More explicit were attacks by Mr. McCain, who openly criticized his rival Texas Gov. George W. Bush for speaking at Bob Jones University, a conservative South Carolina Protestant school that is critical of the Vatican. He used the issue to appeal to Catholics in the key Michigan primary, sponsoring "voter alert" phone calls accusing Mr. Bush of consorting with anti-Catholic bigots.

While the strategy paid off in Michigan, it appeared to backfire a week later when Catholics turned out in major states to support Mr. Bush. Mr. McCain dropped out of the race two days later.

While the controversies were not the motivation for the party to woo Catholics, Republican strategist Ralph Reed said, "they helped throw into fuller relief the need to reach out to the Catholic community, give it a greater priority."

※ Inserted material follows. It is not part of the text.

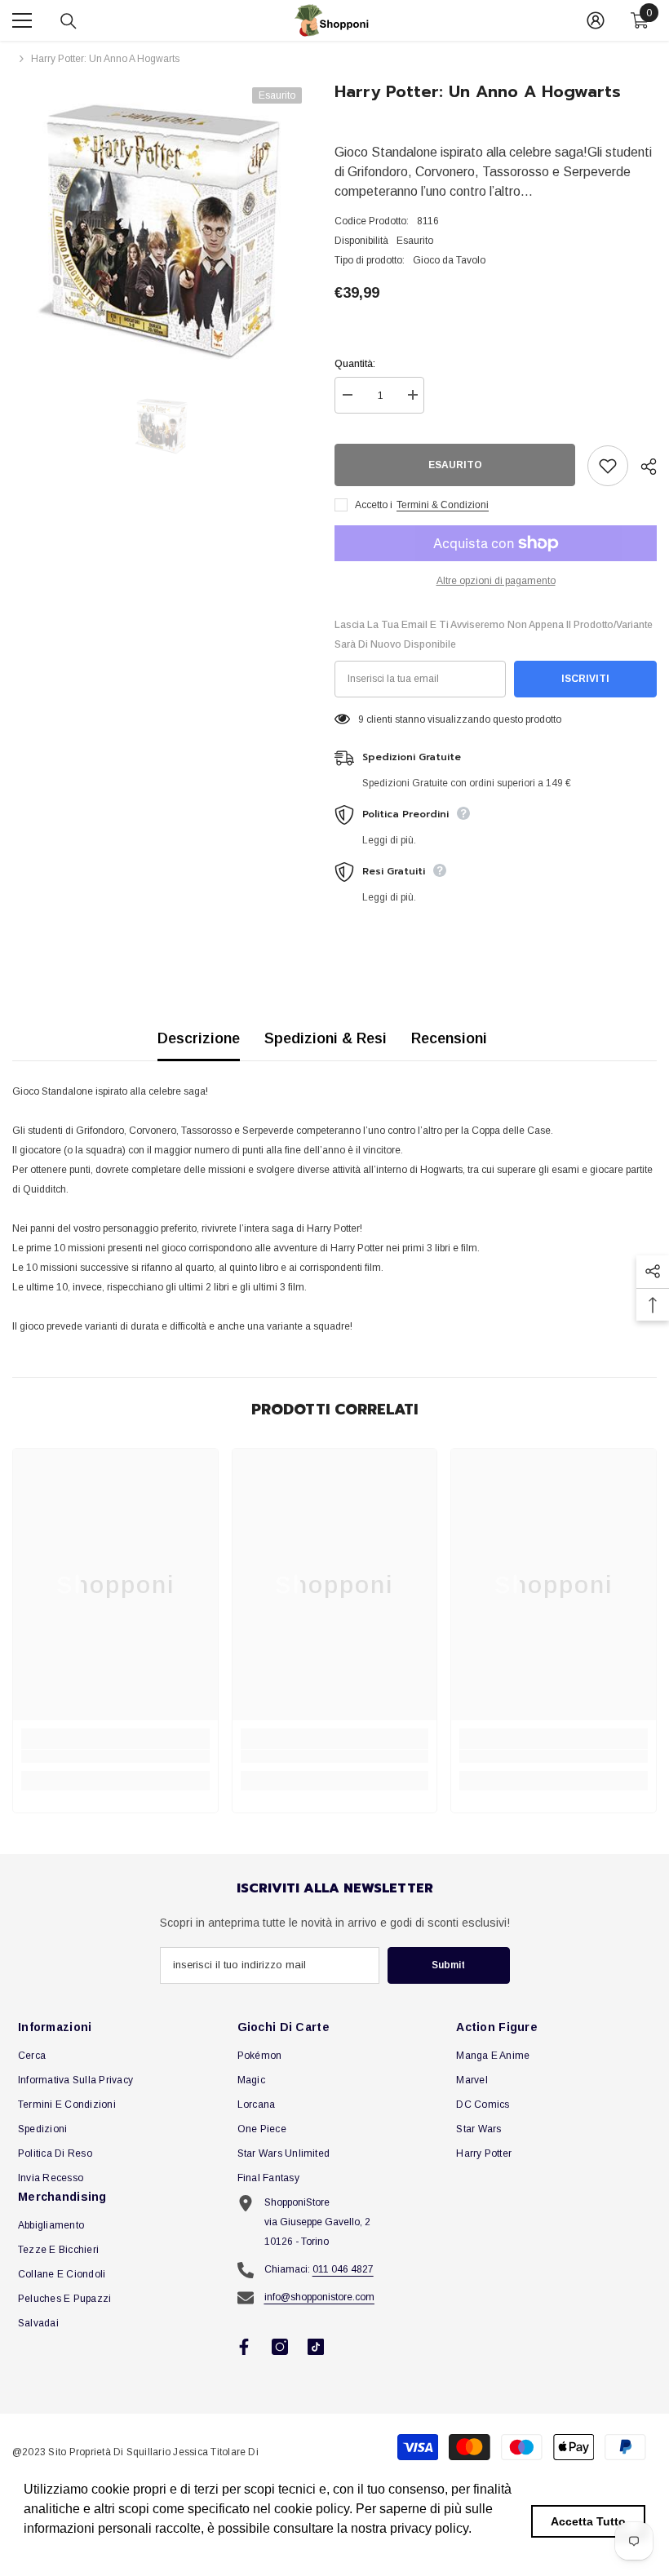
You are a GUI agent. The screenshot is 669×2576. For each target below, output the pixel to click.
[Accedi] (595, 20)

Republicans have responded by taking a more confrontational tone with Democrats on Catholic issues. In the last month, the RNC has put out a series of press releases critical of groups aligned with Democrats that have been trying to reduce the Vatican's status at the United Nations.

The Vatican has "observer status" at the United Nations, meaning the papal representative can take part in debates and other functions but does not have a full vote in the international body. Only Switzerland has similar status.

Other major world religions, meanwhile, have little official presence at the United Nations. Critics say the Vatican should be treated like a religious institution, not a country.

"[Vice President] Al Gore and [first lady] Hillary [Rodham] Clinton have refused to comment on the leftist, radical groups trying to evict the Vatican from the U.N.," RNC Chairman Jim Nicholson said in a March 29 press release.

Spokesmen for Mr. Gore, the likely Democratic presidential nominee, and Mrs. Clinton, the only serious Democratic contender for Senate from New York, say the candidates do not support reducing Vatican influence.

"The Republican Party has very little credibility on this issue if they aren't going to repudiate Bob Jones University," Gore spokesman Doug Hattaway told Gannett News Service in March.

The Democratic Party, meanwhile, has no organized effort to appeal to Catholic voters, although it does have active efforts in ethnic communities where Catholics are plentiful, spokeswoman Jenny Backus said.

"We are a party of inclusion and tolerance … we don't target on the basis of religion," she said. "We welcome all religions."

She dismissed the Republican attacks over the U.N. issue.

"It's just funny someone trying to cloak yourself in religion and tolerance yet be saying these terribly unfair and personal things, negative things," she said.

Beyond the heated press releases, however, Republicans say they will make a genuine outreach to Catholics on issues. For the first time, the RNC has a standing committee to guide its relations with Catholics, an organization Mr. Bush is expected to strengthen as his presidential campaign develops.

"It's important for Republicans to let Roman Catholic voters know our party not only welcomes them and shares their values but that there is Catholic social teaching reflected in our policy positions," said Mr. Reed, an adviser to Mr. Bush and the former head of the Christian Coalition.

Mr. McCain's attacks notwithstanding, Mr. Bush has been making a concerted effort to include Catholics in his campaign for more than a year, said Deal Hudson, publisher of Crisis Magazine, a Catholic monthly.

"Republicans are taking their lead from the Bush campaign and are willing to move with the Bush campaign to have a real Catholic strategy," Mr. Hudson said. "Up until now, Republican leaders have paid lip service to Catholic voters."

But nonpartisan pollster John Zogby wonders whether Republicans will be successful. In theory, he said, Republicans and Catholics agree on issues such as abortion, but the American Catholic community is widely split on core issues.

Nor do Catholics have strong partisan roots, he said. Every president since 1960, liberal and conservative alike, has won with a majority of Catholic voters. That shows Catholic voters are willing to swing between parties and ideologies easily.

"There is no Catholic vote," Mr. Zogby said. "There are Catholic sensibilities but no Catholic vote per se you can't point to an issue, or a cluster of issues, and say that is where Catholics are."